Afin de comprendre comment se crée cet espace, l’observation minutieuse de la façon d’habiter la ville est essentielle : observation du paysage urbain (rues, façades, cours, passages, espace verts…), des mises en scène (décoration des cafés, restaurants, boutiques…), et des acteurs ou usagers. Il s’agit pour nous de suivre la démarche de Michel de Certeau : « travailler la matière objective [d’un espace] (contraintes externes, dispositions….) seulement jusqu’au point où il est la terre d’élection d’une « mise en scène de la vie quotidienne », et travailler celle-ci pour autant qu’elle a quelque chose à voir avec l’espace public dans lequel elle se déploie ». Cette démarche est particulièrement intéressante puisqu’elle impose de travailler sur la séparation et donc le lien entre espace privé et espace public, entre le chez soi intime et l’environnement extérieur, un chez soi plus large.
3- La construction d’identités territoriales
L’est parisien a été traité depuis des années comme un espace défavorisé sur lequel il fallait agir afin d’opérer à un rééquilibrage avec l’ouest parisien. Dès les années 1970, des opérations urbanistiques ont été lancées afin de rééquilibrer ces deux territoire découpés dans la ville. En 1983, la mairie de Paris officialise ce projet de rééquilibrage à travers son Plan Programme Paris Est. Ce plan a pour but d’énoncer clairement ses intentions en matière de rééquilibrage et de donner ainsi une cohérence d’ensemble aux différentes opérations menées et futures. Ce document précis et riches en informations statistiques venaient ainsi renforcer la création d’un espace, l’est parisien. Vingt ans après, le constat de rééquilibrage reste mitigé selon l’APUR puisque l’est parisien accueille encore la majorité des logements sociaux et que certaines caractéristiques de l’est comme la petitesse des appartements rendent son développement limité.

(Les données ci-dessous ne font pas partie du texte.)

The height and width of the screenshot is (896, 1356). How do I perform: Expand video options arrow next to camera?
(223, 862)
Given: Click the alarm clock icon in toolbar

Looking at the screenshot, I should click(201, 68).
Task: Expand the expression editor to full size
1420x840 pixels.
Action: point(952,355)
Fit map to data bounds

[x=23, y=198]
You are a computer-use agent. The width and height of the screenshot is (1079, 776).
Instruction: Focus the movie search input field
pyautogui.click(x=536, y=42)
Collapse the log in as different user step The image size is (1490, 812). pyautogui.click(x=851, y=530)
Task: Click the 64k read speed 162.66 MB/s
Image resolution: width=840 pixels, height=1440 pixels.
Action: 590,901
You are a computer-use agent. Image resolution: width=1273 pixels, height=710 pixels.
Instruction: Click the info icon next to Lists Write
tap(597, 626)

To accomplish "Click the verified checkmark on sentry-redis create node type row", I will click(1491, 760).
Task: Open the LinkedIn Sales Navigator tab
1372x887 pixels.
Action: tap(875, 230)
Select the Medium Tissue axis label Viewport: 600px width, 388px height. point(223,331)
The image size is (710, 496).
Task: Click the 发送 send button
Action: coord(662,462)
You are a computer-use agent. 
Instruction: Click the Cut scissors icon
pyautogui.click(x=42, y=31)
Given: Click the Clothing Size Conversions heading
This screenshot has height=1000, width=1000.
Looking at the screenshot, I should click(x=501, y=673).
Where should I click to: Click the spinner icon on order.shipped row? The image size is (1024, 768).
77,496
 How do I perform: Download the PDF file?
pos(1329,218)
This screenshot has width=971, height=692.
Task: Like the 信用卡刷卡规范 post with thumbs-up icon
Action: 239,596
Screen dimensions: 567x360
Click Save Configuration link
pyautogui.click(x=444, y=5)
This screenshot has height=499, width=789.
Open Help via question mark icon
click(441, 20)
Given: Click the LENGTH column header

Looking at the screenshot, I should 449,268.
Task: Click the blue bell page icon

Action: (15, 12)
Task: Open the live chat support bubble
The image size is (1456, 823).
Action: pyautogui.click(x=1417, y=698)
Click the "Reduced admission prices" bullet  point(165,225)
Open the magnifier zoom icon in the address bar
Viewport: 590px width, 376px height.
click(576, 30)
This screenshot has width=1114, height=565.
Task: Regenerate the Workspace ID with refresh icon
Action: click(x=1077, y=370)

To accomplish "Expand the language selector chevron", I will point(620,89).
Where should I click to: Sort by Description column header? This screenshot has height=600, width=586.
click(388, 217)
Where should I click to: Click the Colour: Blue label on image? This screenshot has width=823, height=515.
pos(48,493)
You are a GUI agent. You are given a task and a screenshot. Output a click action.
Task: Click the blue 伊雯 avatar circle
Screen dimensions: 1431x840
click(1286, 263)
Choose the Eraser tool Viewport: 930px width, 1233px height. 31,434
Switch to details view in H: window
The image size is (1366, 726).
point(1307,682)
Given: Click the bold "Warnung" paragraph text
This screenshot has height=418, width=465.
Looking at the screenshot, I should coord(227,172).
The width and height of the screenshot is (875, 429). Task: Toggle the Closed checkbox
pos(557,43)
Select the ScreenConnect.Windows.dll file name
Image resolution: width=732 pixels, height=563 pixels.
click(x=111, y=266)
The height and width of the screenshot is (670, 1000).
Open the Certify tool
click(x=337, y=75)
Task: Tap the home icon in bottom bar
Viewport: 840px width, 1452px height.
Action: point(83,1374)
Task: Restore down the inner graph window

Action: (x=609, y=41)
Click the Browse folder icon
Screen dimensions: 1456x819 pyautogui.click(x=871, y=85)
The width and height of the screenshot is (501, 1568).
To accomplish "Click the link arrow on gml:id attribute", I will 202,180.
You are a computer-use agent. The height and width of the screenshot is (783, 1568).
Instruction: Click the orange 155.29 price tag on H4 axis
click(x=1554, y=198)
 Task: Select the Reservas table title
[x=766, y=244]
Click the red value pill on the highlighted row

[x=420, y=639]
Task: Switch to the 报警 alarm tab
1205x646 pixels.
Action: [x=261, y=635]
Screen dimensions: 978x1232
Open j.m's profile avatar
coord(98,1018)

Cependant, depuis maintenant plus d’une quinzaine d’années, les médias mais aussi les revues immobilières, les agences immobilières, les guides touristiques et certains parisiens eux-mêmes parlent de ce nouveau territoire comme au contraire un territoire à conquérir et où ils fait bon vivre. Cet espace de l’est parisien est décrit parfois avec une précision étonnante et donne le sentiment d’un territoire homogène dans lequel s’épanouirait un citadin typique de l’est dont les habitudes, les sorties, les appartements, les repas…seraient identifiables.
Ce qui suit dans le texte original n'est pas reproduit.